RECORDS SHOWN ▸

+--

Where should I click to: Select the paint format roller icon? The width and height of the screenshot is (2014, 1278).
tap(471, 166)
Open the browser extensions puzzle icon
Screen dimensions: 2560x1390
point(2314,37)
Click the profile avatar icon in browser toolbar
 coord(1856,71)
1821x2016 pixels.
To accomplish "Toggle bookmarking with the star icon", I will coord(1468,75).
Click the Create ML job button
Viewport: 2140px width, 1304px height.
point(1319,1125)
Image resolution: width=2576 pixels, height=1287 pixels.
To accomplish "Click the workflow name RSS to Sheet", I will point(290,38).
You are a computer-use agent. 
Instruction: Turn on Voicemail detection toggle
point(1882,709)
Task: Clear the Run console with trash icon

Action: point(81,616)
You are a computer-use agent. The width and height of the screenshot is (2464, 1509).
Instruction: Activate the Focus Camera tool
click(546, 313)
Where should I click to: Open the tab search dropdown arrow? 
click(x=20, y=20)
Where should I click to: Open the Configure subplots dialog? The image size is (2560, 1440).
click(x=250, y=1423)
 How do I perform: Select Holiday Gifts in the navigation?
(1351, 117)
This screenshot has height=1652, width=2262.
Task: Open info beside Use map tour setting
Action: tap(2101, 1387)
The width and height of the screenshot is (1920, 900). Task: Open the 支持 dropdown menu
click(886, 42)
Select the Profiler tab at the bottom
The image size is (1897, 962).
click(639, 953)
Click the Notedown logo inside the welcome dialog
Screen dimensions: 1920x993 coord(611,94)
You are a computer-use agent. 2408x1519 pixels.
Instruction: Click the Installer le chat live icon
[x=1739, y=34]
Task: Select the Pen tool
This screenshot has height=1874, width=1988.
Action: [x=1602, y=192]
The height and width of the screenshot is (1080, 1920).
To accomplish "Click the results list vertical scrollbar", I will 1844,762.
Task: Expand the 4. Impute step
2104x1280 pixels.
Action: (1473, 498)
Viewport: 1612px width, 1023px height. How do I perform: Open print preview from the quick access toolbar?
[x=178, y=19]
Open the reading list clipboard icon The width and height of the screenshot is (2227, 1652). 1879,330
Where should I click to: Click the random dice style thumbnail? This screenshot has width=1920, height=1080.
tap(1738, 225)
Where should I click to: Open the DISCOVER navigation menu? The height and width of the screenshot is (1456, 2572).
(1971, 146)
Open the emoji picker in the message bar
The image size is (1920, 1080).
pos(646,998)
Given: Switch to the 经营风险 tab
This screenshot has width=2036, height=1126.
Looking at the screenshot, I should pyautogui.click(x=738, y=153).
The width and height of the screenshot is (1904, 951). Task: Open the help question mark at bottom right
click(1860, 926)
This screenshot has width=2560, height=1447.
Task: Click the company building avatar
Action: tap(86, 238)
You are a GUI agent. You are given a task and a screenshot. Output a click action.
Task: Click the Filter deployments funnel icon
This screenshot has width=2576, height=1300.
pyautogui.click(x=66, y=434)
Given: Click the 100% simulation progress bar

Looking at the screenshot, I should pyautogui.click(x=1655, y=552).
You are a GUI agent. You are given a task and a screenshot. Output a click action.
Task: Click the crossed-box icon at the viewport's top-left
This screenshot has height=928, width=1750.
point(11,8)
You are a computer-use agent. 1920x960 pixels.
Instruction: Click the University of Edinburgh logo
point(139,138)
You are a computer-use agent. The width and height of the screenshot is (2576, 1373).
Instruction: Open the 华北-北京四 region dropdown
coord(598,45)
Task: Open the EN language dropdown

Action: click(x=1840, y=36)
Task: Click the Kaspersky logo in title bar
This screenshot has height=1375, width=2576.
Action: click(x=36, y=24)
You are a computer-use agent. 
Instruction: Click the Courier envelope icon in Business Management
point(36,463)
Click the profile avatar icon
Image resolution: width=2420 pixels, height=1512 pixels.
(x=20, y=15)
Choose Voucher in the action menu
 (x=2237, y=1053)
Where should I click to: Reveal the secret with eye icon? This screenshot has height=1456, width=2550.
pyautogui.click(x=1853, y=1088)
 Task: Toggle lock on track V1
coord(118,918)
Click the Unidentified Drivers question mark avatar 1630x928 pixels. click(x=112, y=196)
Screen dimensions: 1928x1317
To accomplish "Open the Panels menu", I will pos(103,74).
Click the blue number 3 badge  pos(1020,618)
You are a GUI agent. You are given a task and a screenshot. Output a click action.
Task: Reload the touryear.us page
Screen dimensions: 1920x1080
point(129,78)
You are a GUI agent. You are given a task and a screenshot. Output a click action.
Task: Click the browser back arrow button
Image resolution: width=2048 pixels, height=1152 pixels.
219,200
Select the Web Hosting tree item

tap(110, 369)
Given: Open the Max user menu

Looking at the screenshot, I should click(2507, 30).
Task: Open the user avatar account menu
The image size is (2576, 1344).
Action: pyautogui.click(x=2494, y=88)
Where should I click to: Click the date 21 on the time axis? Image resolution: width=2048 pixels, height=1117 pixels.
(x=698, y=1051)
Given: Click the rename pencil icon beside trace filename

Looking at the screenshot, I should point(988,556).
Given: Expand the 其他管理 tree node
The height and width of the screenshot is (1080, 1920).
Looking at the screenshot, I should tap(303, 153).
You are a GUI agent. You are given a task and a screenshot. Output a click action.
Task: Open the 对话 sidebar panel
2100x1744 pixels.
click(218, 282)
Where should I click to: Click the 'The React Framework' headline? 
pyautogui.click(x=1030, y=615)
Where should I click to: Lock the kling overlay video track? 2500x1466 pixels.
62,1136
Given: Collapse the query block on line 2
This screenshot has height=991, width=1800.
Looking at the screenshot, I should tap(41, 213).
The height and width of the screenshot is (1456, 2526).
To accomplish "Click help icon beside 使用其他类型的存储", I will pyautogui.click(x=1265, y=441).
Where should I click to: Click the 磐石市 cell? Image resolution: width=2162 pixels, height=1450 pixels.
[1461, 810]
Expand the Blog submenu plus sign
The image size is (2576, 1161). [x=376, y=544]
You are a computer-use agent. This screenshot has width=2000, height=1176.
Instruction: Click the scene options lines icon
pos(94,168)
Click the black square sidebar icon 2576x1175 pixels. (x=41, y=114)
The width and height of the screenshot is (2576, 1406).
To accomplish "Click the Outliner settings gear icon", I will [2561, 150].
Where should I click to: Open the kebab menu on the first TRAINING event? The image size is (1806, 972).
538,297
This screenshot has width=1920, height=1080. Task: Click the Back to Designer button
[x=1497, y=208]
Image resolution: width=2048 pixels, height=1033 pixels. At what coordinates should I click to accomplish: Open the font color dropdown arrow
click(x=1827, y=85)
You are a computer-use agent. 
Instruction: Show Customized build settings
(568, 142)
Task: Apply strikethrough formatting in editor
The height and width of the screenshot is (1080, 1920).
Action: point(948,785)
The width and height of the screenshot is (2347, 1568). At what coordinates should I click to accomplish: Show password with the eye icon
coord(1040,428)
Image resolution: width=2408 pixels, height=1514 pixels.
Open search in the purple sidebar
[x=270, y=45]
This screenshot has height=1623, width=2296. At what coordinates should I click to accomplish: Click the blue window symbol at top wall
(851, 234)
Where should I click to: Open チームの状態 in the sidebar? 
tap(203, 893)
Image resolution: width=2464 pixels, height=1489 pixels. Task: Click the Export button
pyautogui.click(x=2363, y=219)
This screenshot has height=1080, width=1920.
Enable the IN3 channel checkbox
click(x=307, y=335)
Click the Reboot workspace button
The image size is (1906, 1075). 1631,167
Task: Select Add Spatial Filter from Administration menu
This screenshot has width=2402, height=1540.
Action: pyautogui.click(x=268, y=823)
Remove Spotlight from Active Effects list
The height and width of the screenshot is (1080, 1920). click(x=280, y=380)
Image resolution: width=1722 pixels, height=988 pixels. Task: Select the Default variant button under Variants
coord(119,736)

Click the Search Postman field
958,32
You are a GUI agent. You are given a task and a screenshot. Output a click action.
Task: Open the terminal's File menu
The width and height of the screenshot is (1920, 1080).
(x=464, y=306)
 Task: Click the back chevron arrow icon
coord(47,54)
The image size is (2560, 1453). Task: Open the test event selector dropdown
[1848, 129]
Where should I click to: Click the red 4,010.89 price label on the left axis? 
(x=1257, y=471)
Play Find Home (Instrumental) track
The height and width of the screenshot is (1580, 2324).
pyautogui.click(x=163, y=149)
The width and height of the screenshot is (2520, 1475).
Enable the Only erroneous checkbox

+--

WHAT NEEDS TO BE DONE ▸ Nothing but the lines from the first line of the listing above through the line holding "1821x2016 pixels." should be reproduced, and each must match exactly.

OUTPUT OF THE TASK ▸
Where should I click to: Select the paint format roller icon? The width and height of the screenshot is (2014, 1278).
tap(471, 166)
Open the browser extensions puzzle icon
Screen dimensions: 2560x1390
point(2314,37)
Click the profile avatar icon in browser toolbar
 coord(1856,71)
1821x2016 pixels.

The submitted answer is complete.